### LISTED RECORDS
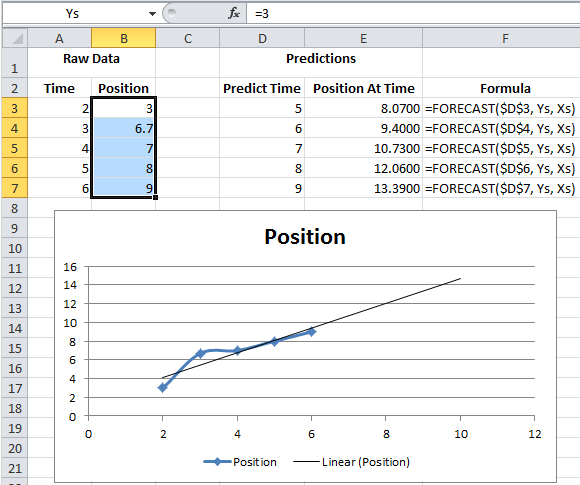Click the Raw Data header cell
Screen dimensions: 580x485
pos(91,58)
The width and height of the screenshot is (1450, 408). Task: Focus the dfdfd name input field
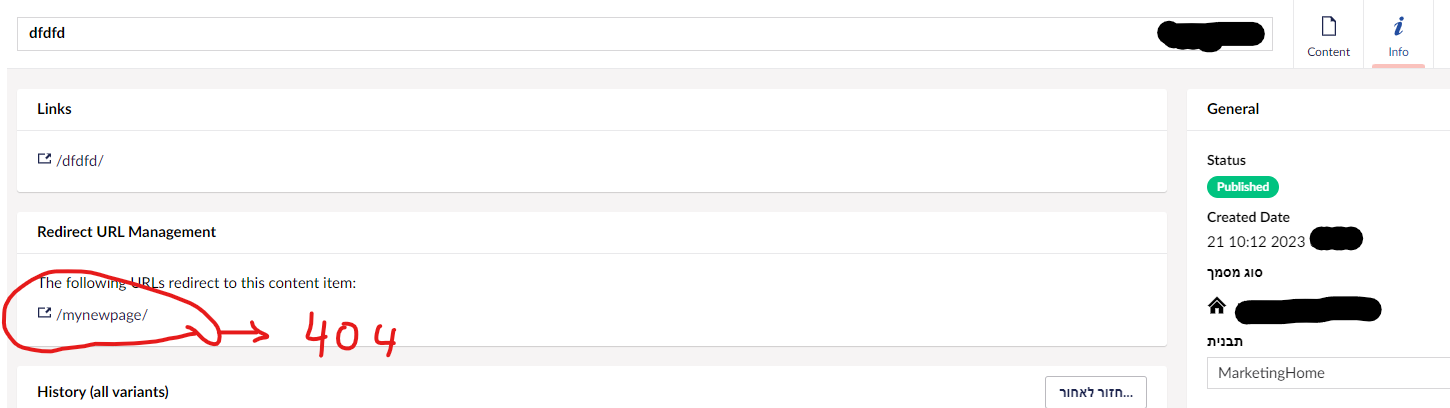[x=580, y=33]
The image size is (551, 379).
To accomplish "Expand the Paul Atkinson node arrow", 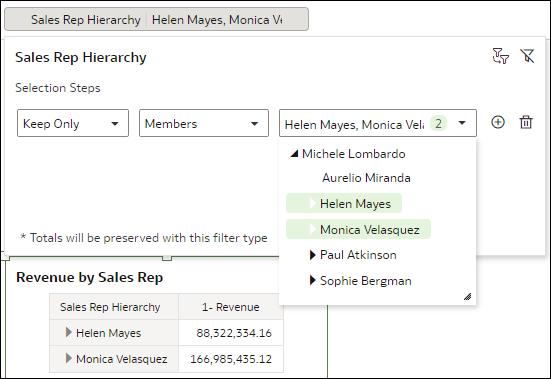I will (x=312, y=255).
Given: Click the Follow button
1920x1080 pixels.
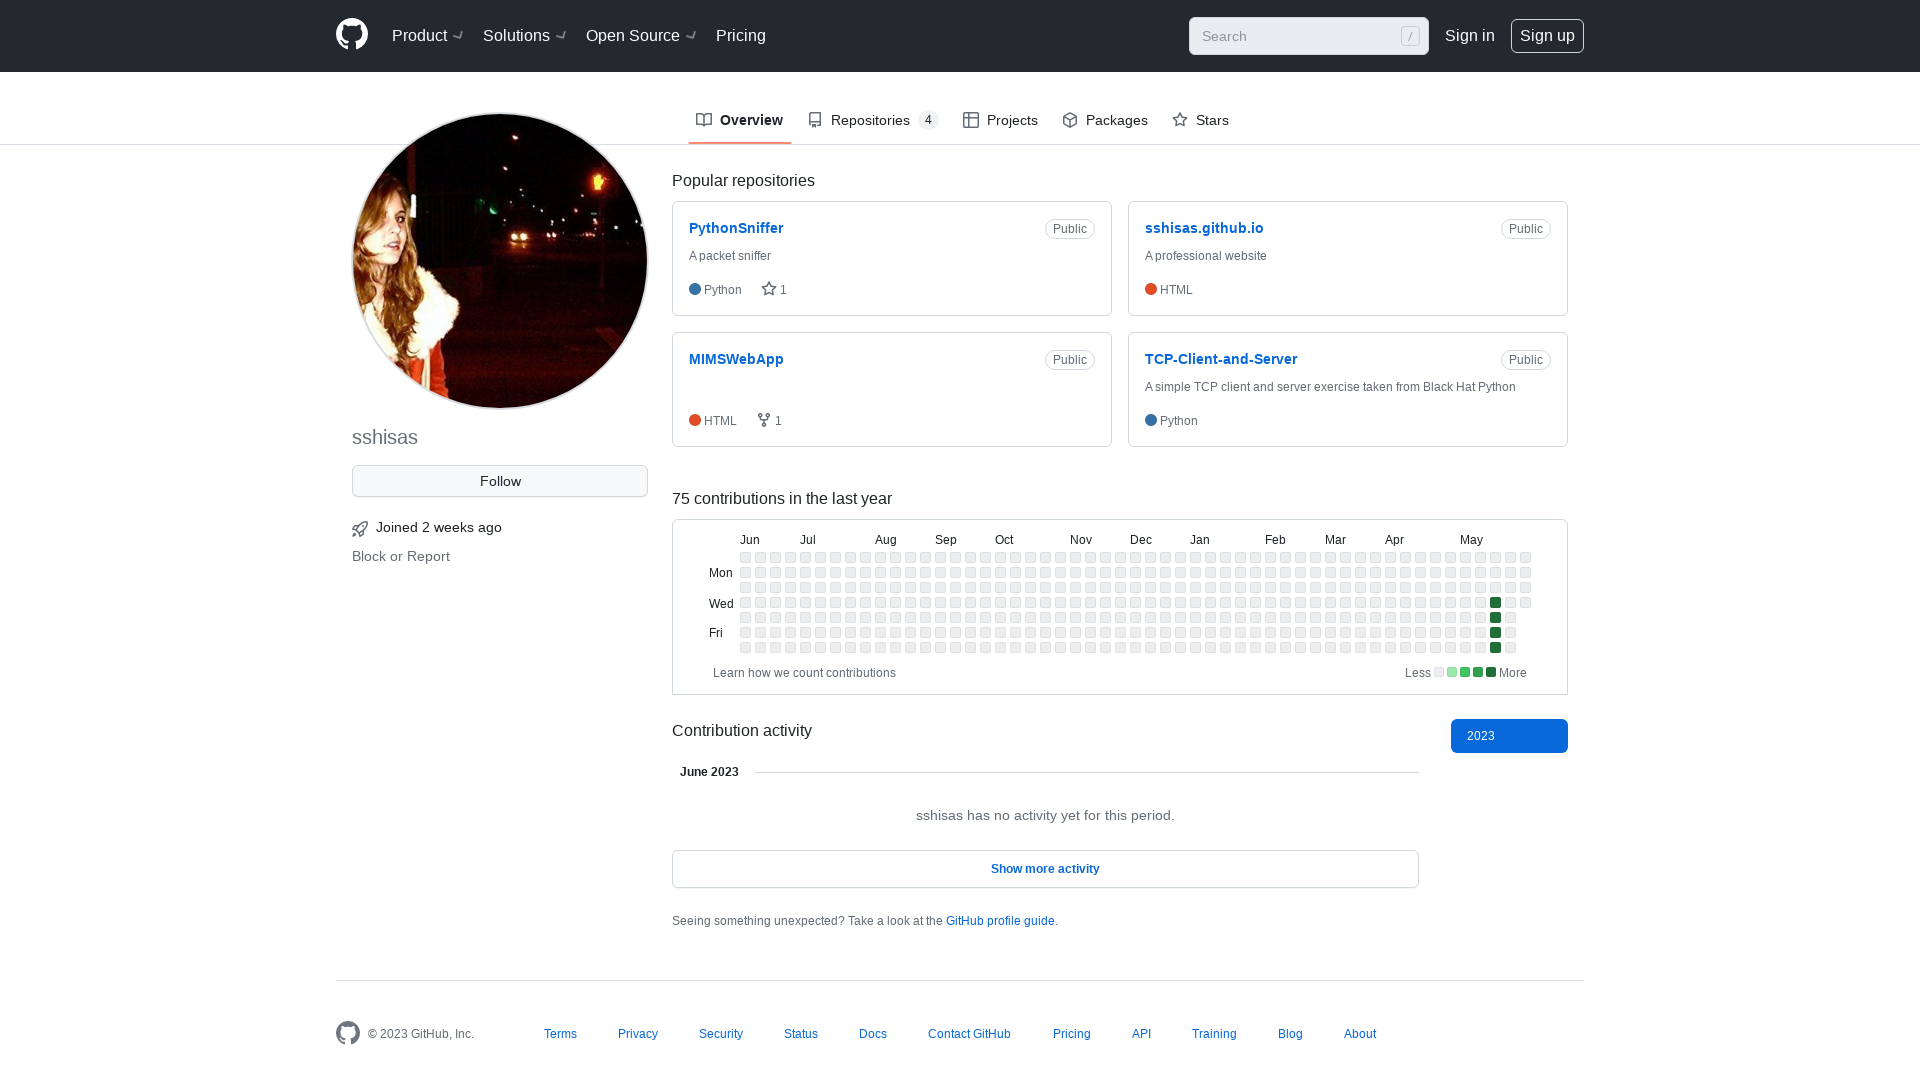Looking at the screenshot, I should (x=500, y=480).
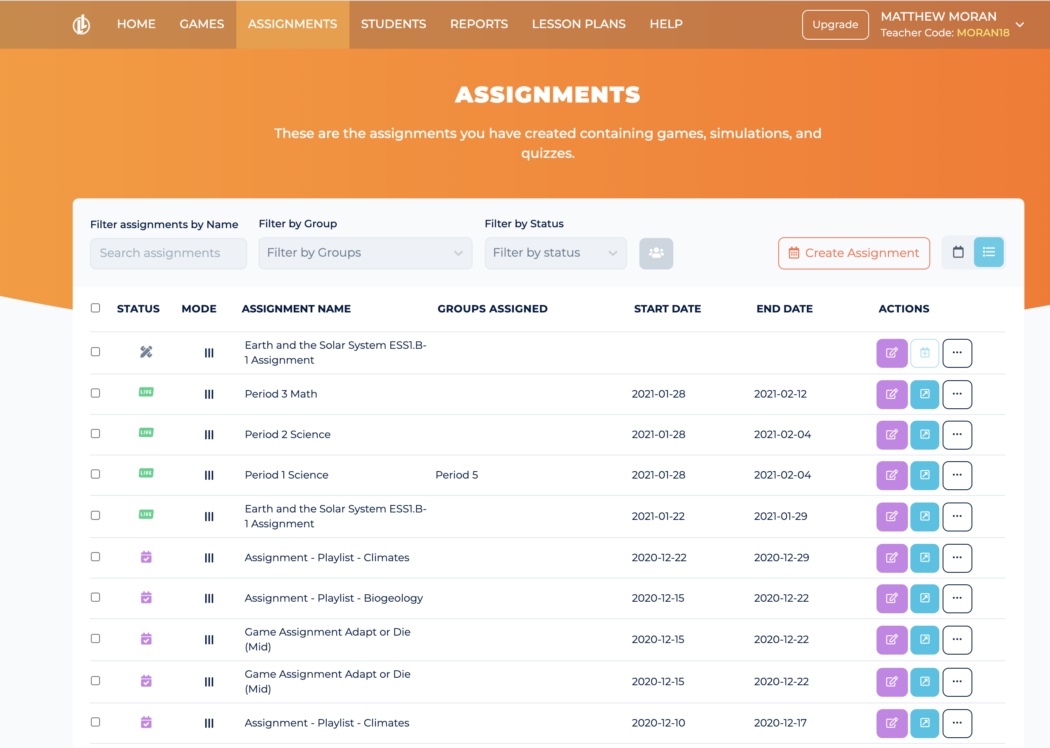Click the LIVE status icon for Period 3 Math

point(146,392)
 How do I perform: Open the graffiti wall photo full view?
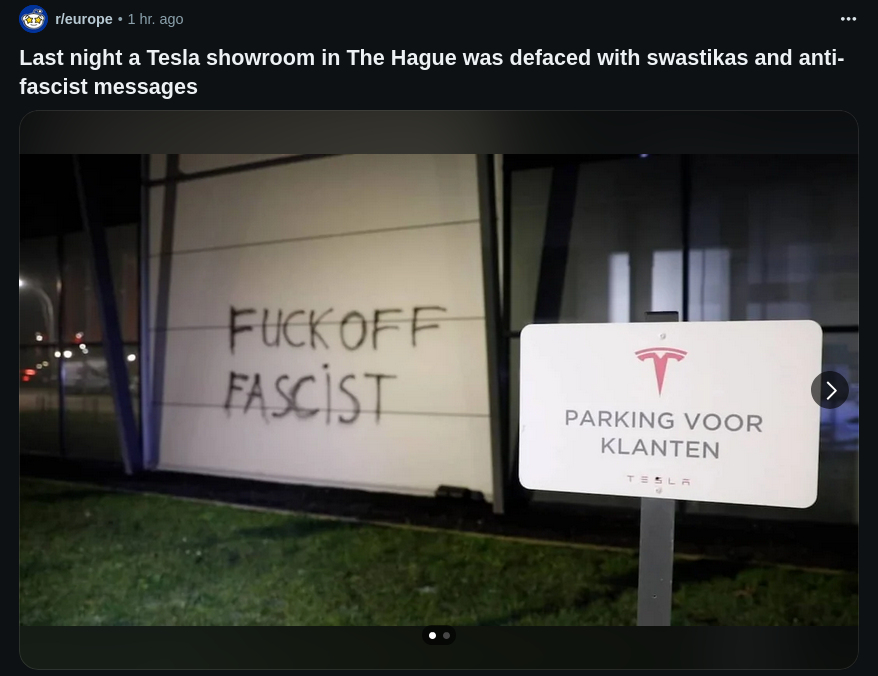coord(439,390)
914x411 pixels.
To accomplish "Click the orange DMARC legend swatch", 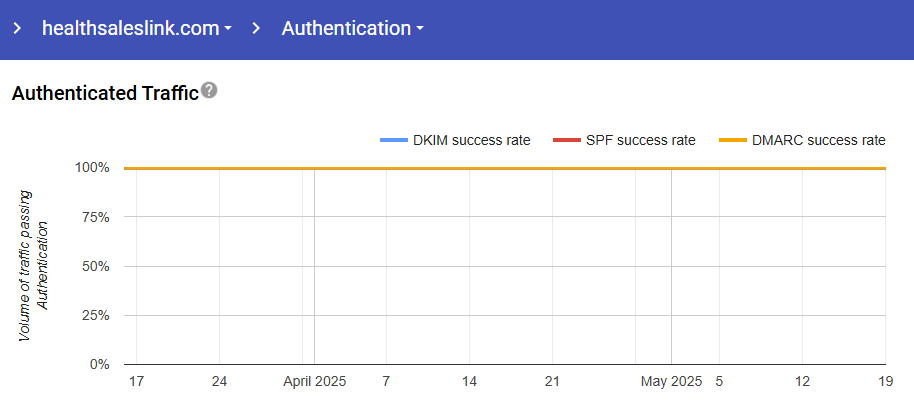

### DESCRIPTION OF THE TASK
Rewrite the part of the material that opens with the line containing "Given: Click the Follow button" and runs through the end of the material, replacing "pixels" with "px" and changing nothing else. Leave the pictures out.

### EXERCISE SOLUTION
Given: Click the Follow button
1920x1080 px.
Looking at the screenshot, I should (x=500, y=480).
Click the LIVE status icon for Period 3 Math

point(146,392)
 How do I perform: Open the graffiti wall photo full view?
coord(439,390)
914x411 px.
To accomplish "Click the orange DMARC legend swatch", 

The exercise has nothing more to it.